TASK TO COMPLETE: Extract, word for word, each line from the line holding "Click the large golden bell alert icon" through the end of the records. Omit every picture.

[Collected data]
[Start of Attachment]

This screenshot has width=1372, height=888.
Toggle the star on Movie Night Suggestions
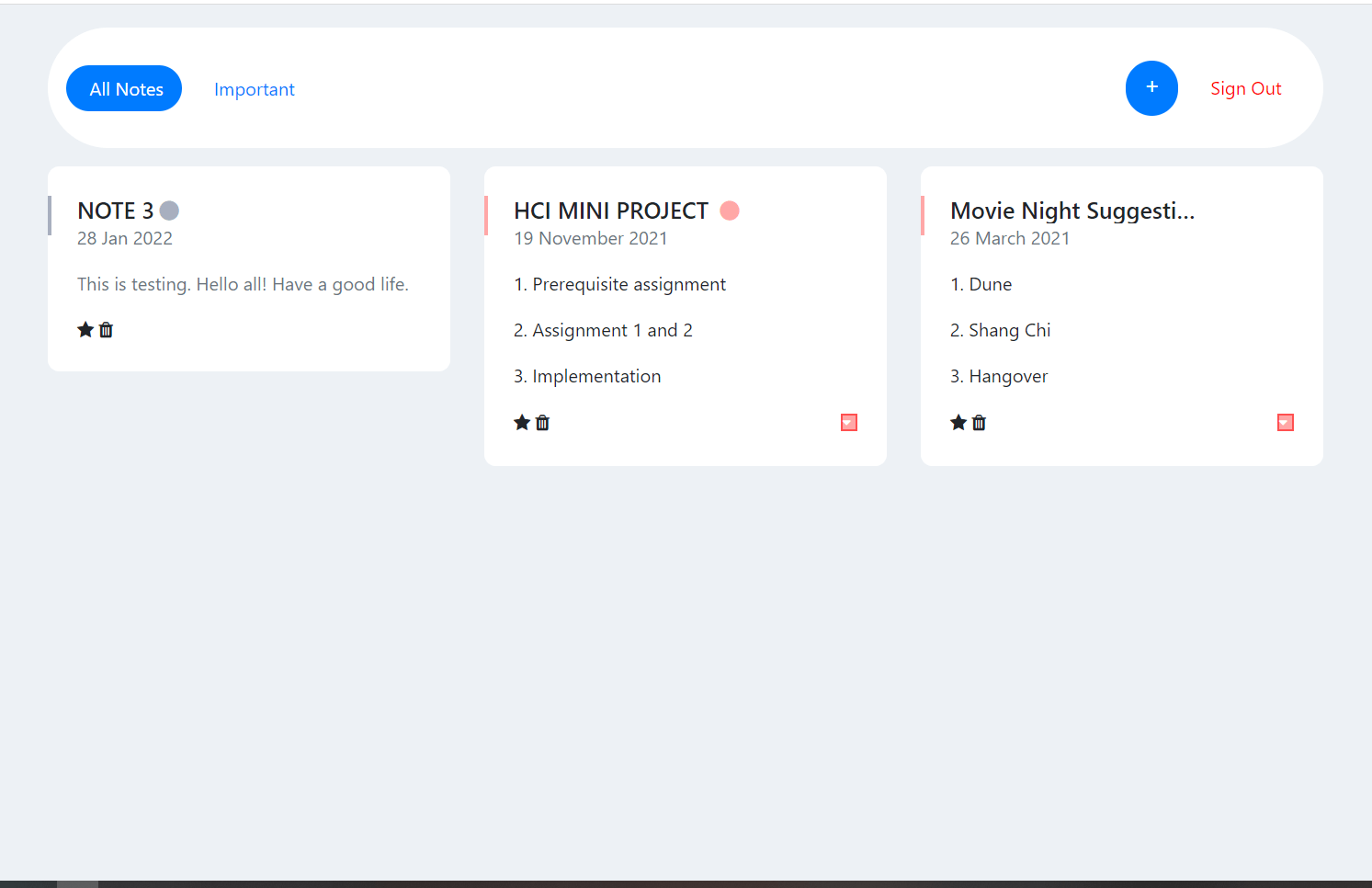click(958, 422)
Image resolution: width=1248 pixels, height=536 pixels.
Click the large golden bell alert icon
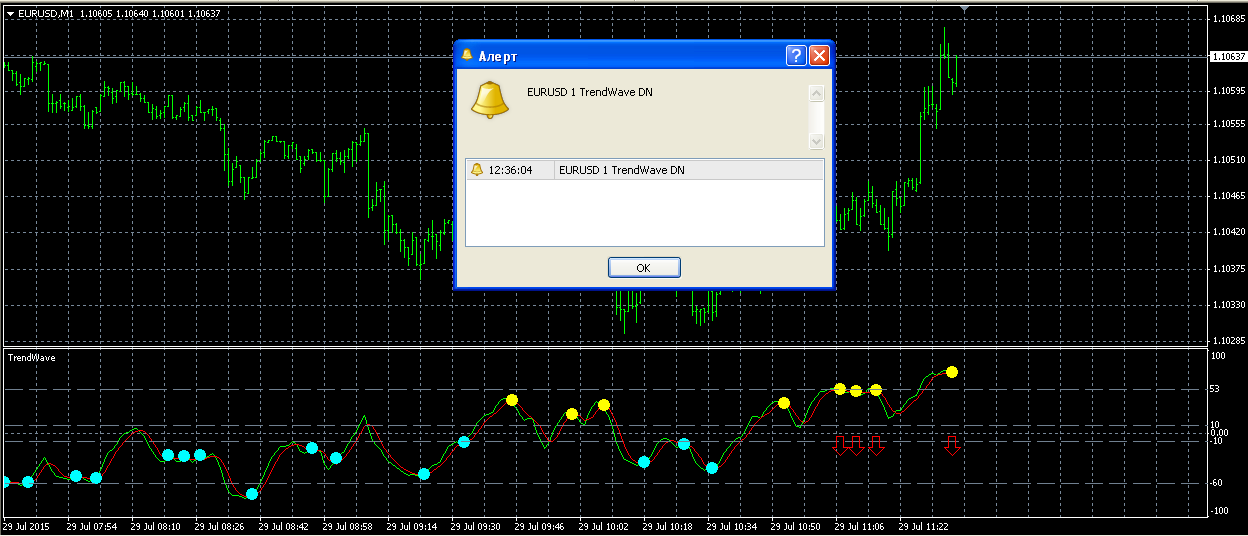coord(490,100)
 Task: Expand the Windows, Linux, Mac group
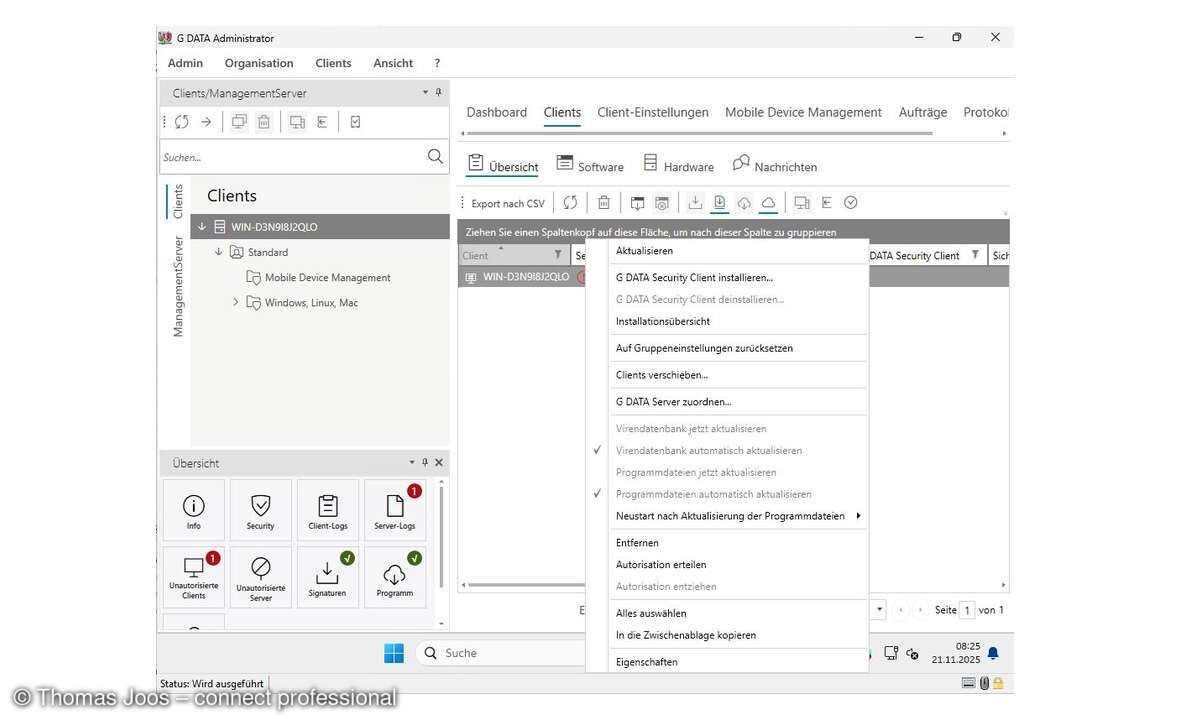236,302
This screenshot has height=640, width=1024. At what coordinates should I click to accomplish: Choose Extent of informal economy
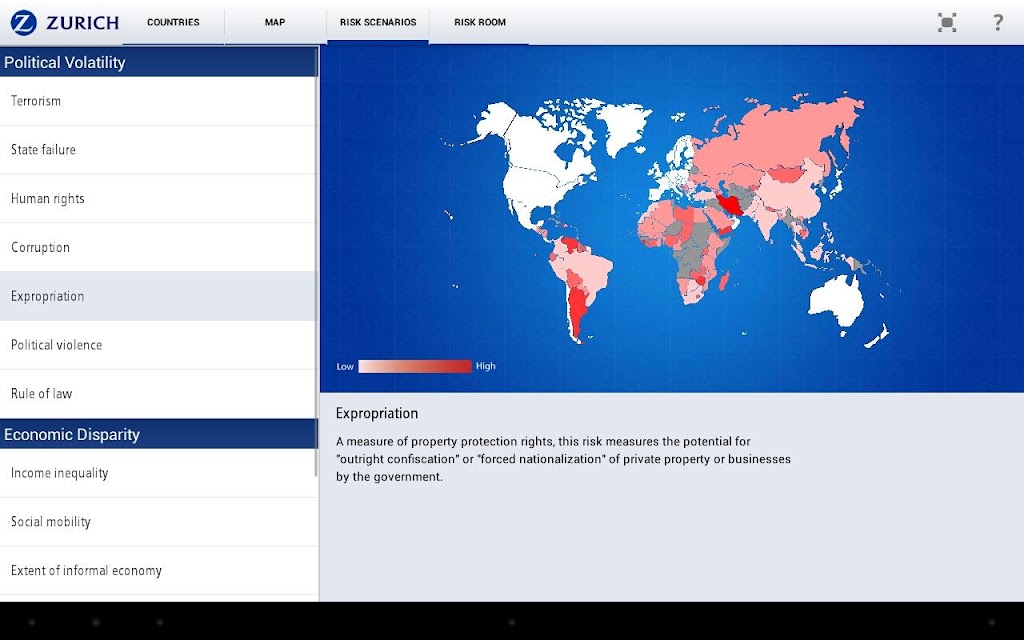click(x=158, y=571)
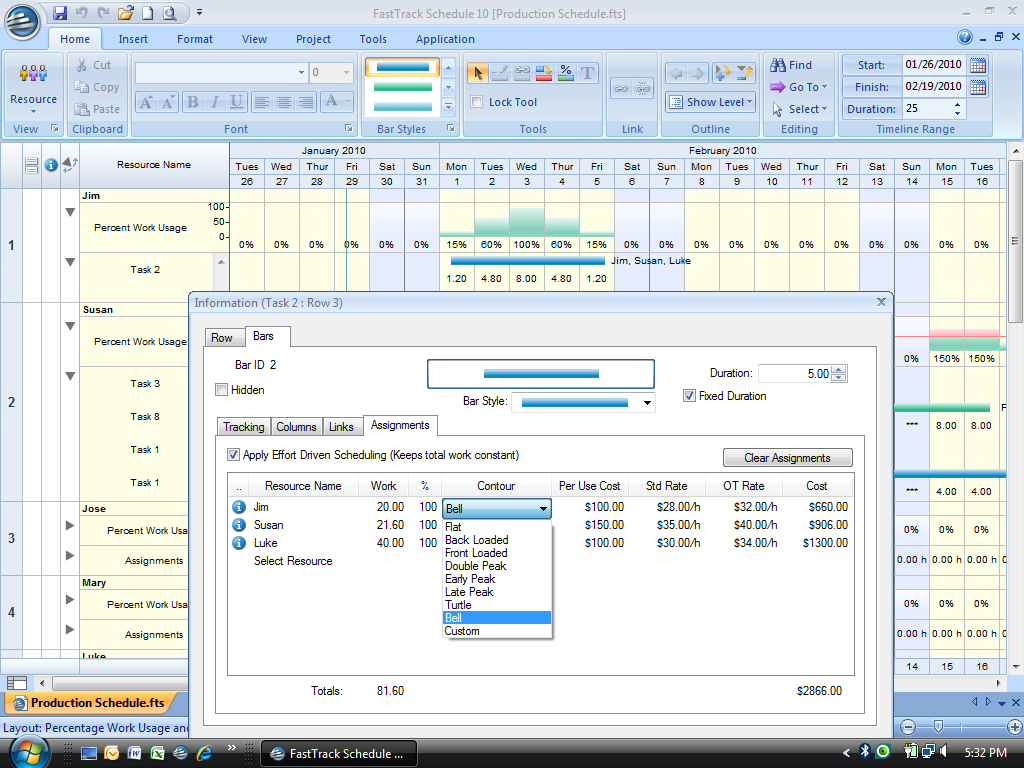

[End of Attachment]

YOUR SOLUTION:
Click the large golden bell alert icon
coord(490,100)
 Task: Expand the Windows, Linux, Mac group
236,302
This screenshot has height=640, width=1024. At what coordinates should I click to accomplish: Choose Extent of informal economy
click(x=158, y=571)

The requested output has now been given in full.